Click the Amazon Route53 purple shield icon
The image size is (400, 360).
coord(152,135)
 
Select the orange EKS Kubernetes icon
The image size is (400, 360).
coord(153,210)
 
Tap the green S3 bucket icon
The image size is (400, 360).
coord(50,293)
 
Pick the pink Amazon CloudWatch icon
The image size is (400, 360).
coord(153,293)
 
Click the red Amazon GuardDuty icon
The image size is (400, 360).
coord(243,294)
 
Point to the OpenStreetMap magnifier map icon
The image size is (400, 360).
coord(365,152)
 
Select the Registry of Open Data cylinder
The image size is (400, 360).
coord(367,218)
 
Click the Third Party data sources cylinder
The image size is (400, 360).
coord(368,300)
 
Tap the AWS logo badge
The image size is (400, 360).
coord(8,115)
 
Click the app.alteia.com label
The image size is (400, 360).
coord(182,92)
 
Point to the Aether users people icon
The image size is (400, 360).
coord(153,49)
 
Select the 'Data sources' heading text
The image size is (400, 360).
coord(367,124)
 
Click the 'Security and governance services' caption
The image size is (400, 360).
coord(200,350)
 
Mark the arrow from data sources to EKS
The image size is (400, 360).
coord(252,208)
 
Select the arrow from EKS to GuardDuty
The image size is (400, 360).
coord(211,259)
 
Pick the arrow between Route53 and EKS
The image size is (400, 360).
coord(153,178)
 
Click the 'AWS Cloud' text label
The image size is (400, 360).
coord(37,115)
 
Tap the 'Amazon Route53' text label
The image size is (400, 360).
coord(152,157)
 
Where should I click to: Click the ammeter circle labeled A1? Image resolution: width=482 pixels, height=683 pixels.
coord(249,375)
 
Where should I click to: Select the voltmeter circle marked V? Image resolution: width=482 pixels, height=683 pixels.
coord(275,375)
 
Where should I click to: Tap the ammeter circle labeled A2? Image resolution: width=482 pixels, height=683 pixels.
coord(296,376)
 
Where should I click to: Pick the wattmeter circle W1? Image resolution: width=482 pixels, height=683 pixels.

▶ Set problem:
Reproduce all of the material above, swapping every occurrence of "arrow" for "connector" and leaving everything else as it is.

▶ Response for this exercise:
Click the Amazon Route53 purple shield icon
The image size is (400, 360).
coord(152,135)
 
Select the orange EKS Kubernetes icon
The image size is (400, 360).
coord(153,210)
 
Tap the green S3 bucket icon
The image size is (400, 360).
coord(50,293)
 
Pick the pink Amazon CloudWatch icon
The image size is (400, 360).
coord(153,293)
 
Click the red Amazon GuardDuty icon
The image size is (400, 360).
coord(243,294)
 
Point to the OpenStreetMap magnifier map icon
The image size is (400, 360).
coord(365,152)
 
Select the Registry of Open Data cylinder
The image size is (400, 360).
coord(367,218)
 
Click the Third Party data sources cylinder
The image size is (400, 360).
coord(368,300)
 
Tap the AWS logo badge
The image size is (400, 360).
coord(8,115)
 
Click the app.alteia.com label
The image size is (400, 360).
coord(182,92)
 
Point to the Aether users people icon
The image size is (400, 360).
coord(153,49)
 
Select the 'Data sources' heading text
The image size is (400, 360).
coord(367,124)
 
Click the 'Security and governance services' caption
The image size is (400, 360).
coord(200,350)
 
Mark the connector from data sources to EKS
The image size is (400, 360).
coord(252,208)
 
Select the connector from EKS to GuardDuty
The image size is (400, 360).
coord(211,259)
 
Pick the connector between Route53 and EKS
The image size is (400, 360).
coord(153,178)
 
Click the 'AWS Cloud' text label
The image size is (400, 360).
coord(37,115)
 
Tap the 'Amazon Route53' text label
The image size is (400, 360).
coord(152,157)
 
Where should I click to: Click the ammeter circle labeled A1? Image resolution: width=482 pixels, height=683 pixels.
coord(249,375)
 
Where should I click to: Select the voltmeter circle marked V? Image resolution: width=482 pixels, height=683 pixels.
coord(275,375)
 
Where should I click to: Tap the ammeter circle labeled A2? Image resolution: width=482 pixels, height=683 pixels.
coord(296,376)
 
Where should I click to: Pick the wattmeter circle W1? Image resolution: width=482 pixels, height=683 pixels.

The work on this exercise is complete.